**Materials provided:**
>>>

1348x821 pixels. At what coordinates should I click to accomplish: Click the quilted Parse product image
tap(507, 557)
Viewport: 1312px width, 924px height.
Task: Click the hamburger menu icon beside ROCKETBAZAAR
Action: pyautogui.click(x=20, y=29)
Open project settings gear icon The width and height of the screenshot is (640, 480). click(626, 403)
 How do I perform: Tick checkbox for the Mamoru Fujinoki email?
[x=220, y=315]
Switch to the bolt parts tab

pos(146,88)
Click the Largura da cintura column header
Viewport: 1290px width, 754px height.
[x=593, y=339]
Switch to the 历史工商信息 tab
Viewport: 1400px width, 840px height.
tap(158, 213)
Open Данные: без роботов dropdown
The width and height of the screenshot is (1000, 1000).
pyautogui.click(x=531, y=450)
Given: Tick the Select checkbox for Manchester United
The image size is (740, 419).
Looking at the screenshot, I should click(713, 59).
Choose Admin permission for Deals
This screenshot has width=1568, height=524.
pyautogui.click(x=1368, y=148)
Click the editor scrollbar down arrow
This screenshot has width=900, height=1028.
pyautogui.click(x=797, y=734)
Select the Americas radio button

<<<

**Work request:**
Reproduce the lines of the records exactly, from the first one through the line that contains "Open project settings".

**Solution:**
1348x821 pixels. At what coordinates should I click to accomplish: Click the quilted Parse product image
tap(507, 557)
Viewport: 1312px width, 924px height.
Task: Click the hamburger menu icon beside ROCKETBAZAAR
Action: pyautogui.click(x=20, y=29)
Open project settings gear icon The width and height of the screenshot is (640, 480). click(626, 403)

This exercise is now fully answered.